Por principio de cuentas, las piezas individuales o rebanadas de pan se colocan sobre un cesto para que, de ahí, cada comensal tome las piezas que crea conveniente. El plato del pan, donde cada comensal colocará su porción, estará ubicado a la izquierda de su plato, a la altura de las copas.

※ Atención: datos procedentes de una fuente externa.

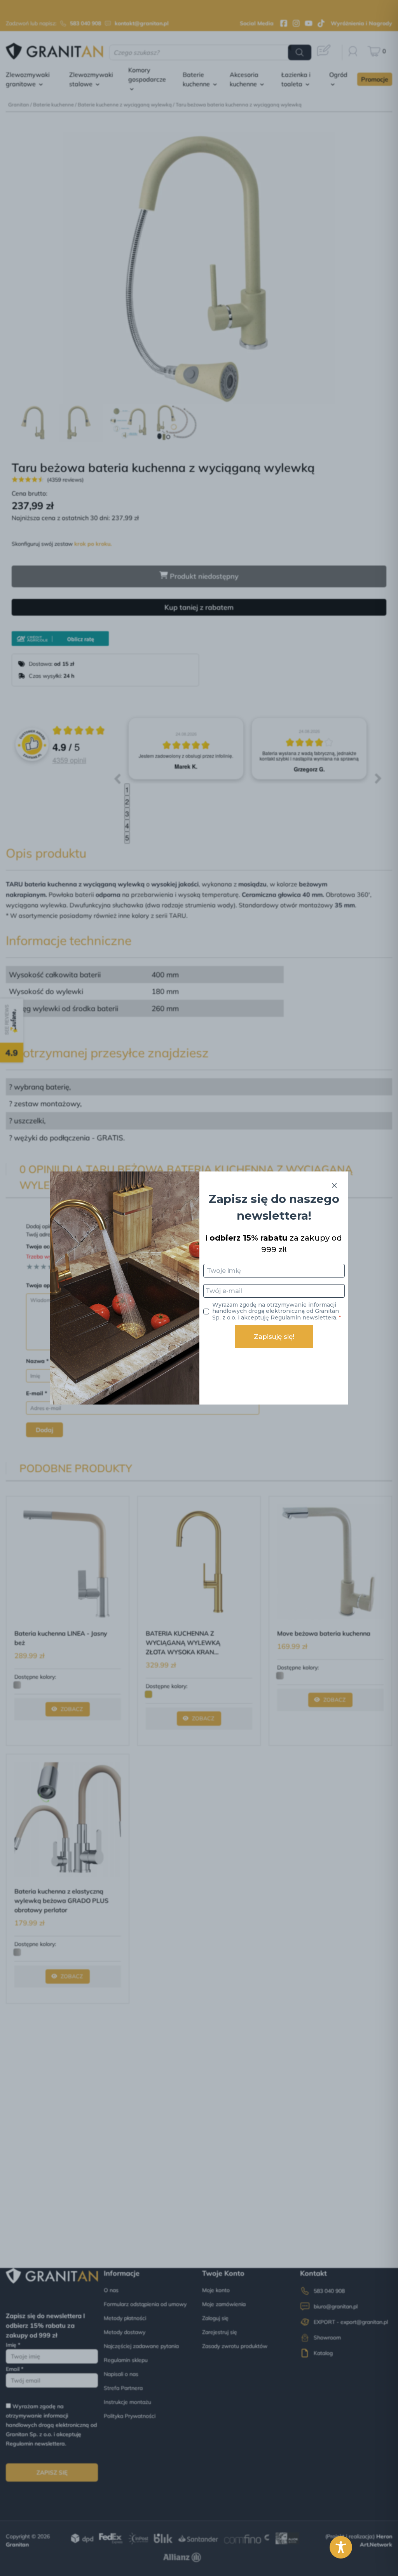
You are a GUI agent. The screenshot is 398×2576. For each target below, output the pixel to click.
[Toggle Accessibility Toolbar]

El comensal troceará el pan únicamente con los dedos (no es necesario utilizar cubiertos para tal fin, ni tradicionales ni especiales) y lo hará a medida que lo vaya comiendo. Es incorrecto deshacer todo el pan en pedacitos para después comerlos. Tampoco es correcto dar mordiscos directamente a la pieza de pan o rebanada.
El pan se trocea únicamente sobre el plato de pan, evitando así que las migas caigan sobre la mesa, las salsas o las viandas. Habrá que cuidarnos de no hacer muchas migas al momento de trocearlo, aunque en algunos tipos de pan esto resulta prácticamente imposible.
Cuando el pan posee una parte que no nos agrada como una corteza muy tostada, el migajón o las orillas, ésta se colocará sobre el plato de pan o si se prefiere, sobre nuestro plato cuando hayamos terminado; de esta manera cuando nos retiren el plato se lo llevarán.
Aunque suele ser costumbre de algunas personas, es incorrecto mojar el pan en fuentes o salseras comunes, ni usando la mano ni con el tenedor. El pan no debe salir de nuestro plato.
Gracias a que este alimento sirve de acompañante para casi todos los platillos, podemos empujar con él algún pequeño trozo de alimento que se resista a ser tomado con el tenedor o la cuchara. Cuando esto suceda, el trozo de pan se deberá comer o al menos dejarlo a un lado del plato, pero nunca en la mesa y mucho menos en el platito del pan.
Ahora sí, estamos listos para el primer bocado. ¿Me pasas los bollos, por favor?